As AI models grow larger, their insatiable need for data is increasingly being met by other AI models generating synthetic data. While this can fill knowledge gaps for chatbots, it also presents the risk of destabilizing them. AI-generated data has been supplementing certain fields like medical imaging for years, but the current trend sees it being used more broadly due to rising costs and restrictions on high-quality human-made data.

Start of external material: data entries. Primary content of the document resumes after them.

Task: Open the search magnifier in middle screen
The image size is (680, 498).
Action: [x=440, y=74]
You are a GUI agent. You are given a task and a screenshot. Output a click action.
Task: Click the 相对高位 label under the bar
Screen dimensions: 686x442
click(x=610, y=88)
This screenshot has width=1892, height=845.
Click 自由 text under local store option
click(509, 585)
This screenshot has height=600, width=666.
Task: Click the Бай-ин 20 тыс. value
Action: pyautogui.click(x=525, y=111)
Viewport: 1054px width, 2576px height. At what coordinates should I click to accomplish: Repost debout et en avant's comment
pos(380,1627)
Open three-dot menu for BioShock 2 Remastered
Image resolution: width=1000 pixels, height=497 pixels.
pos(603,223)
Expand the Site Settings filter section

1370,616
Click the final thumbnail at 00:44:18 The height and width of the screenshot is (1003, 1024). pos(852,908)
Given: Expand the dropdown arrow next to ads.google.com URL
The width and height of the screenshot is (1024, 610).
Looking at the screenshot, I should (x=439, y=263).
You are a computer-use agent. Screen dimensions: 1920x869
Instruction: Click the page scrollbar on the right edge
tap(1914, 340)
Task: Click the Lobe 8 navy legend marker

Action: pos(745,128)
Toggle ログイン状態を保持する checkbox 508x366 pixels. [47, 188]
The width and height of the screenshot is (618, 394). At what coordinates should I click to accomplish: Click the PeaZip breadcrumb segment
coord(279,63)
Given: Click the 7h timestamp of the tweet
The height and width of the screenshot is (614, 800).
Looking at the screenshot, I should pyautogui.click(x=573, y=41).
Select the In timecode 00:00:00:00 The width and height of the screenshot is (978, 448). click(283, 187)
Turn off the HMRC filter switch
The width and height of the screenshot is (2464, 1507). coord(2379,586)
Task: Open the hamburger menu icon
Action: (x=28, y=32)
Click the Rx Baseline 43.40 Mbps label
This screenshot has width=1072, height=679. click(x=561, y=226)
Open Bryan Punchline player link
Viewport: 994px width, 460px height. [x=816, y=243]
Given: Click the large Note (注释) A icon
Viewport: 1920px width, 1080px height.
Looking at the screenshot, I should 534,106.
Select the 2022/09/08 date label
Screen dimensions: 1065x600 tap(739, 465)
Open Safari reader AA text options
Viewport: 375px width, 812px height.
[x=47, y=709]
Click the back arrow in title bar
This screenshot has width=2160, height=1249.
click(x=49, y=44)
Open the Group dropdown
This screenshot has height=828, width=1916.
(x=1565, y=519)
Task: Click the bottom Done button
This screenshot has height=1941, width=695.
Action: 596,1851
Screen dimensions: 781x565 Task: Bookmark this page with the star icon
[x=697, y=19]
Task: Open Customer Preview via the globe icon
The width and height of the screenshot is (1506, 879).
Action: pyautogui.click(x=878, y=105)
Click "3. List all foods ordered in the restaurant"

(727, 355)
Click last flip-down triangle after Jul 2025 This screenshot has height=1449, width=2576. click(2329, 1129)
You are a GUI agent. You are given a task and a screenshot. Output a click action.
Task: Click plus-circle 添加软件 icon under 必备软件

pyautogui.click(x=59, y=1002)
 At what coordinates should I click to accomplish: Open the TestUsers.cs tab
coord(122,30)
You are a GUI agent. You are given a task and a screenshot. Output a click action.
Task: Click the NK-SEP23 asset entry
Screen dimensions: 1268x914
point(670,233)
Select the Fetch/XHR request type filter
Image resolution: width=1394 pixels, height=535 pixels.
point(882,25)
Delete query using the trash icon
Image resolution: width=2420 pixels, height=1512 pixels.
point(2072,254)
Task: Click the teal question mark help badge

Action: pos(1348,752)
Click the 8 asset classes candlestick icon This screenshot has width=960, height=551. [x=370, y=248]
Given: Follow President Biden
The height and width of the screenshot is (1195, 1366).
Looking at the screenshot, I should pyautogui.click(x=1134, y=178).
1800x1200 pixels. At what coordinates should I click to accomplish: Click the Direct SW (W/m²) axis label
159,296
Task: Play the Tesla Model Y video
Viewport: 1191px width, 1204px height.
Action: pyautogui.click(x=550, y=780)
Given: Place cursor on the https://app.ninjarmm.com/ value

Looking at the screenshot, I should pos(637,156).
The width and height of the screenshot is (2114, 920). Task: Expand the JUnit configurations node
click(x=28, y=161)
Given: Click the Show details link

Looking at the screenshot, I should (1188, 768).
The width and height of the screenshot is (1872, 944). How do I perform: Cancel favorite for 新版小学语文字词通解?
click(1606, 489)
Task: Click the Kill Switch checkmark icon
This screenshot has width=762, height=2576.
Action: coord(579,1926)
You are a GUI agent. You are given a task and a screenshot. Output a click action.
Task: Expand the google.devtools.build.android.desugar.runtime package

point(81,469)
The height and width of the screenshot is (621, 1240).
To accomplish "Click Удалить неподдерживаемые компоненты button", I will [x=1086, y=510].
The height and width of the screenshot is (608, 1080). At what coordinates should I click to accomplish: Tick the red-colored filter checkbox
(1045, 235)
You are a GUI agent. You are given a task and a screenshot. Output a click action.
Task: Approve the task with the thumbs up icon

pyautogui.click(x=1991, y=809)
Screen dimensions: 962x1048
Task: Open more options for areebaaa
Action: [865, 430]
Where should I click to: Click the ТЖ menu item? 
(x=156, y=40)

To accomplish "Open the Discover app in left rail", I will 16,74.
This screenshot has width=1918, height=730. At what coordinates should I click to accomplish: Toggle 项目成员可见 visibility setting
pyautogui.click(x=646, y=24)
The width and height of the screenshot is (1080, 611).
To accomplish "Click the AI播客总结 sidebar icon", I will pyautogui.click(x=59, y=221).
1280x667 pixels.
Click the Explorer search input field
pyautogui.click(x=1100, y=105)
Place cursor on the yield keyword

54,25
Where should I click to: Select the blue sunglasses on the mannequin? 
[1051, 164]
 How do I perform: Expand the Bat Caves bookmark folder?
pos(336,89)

Big tech companies like Meta, Google, and Anthropic are integrating synthetic data with human-generated data to train their AI models. For instance, Google’s DeepMind has developed AlphaGeometry 2, capable of solving math Olympiad problems, using synthetic data. However, new research indicates that an over-reliance on AI-generated data can lead to “model collapse,” where the model’s outputs become incoherent after several generations of being trained on its own generated data.
This phenomenon occurs because the AI model gradually loses information about less common data in the training set, leading to increased errors and eventual collapse. This issue poses a significant risk for underrepresented groups and languages, potentially leading to a loss of fairness even in initially unbiased datasets. Nonetheless, targeted use of AI-generated data can address some of these limitations, such as reducing toxic responses and improving model fairness through algorithmic reparation.
The debate continues on whether synthetic data can truly represent the breadth of human experience and surpass current models. While retaining a portion of human-generated data can help prevent model collapse, distinguishing real data from synthetic data remains challenging. Properly leveraged, AI-generated data holds immense potential, but indiscriminate use could lead to significant problems. The future of AI training lies in balancing real and synthetic data to harness the best outcomes.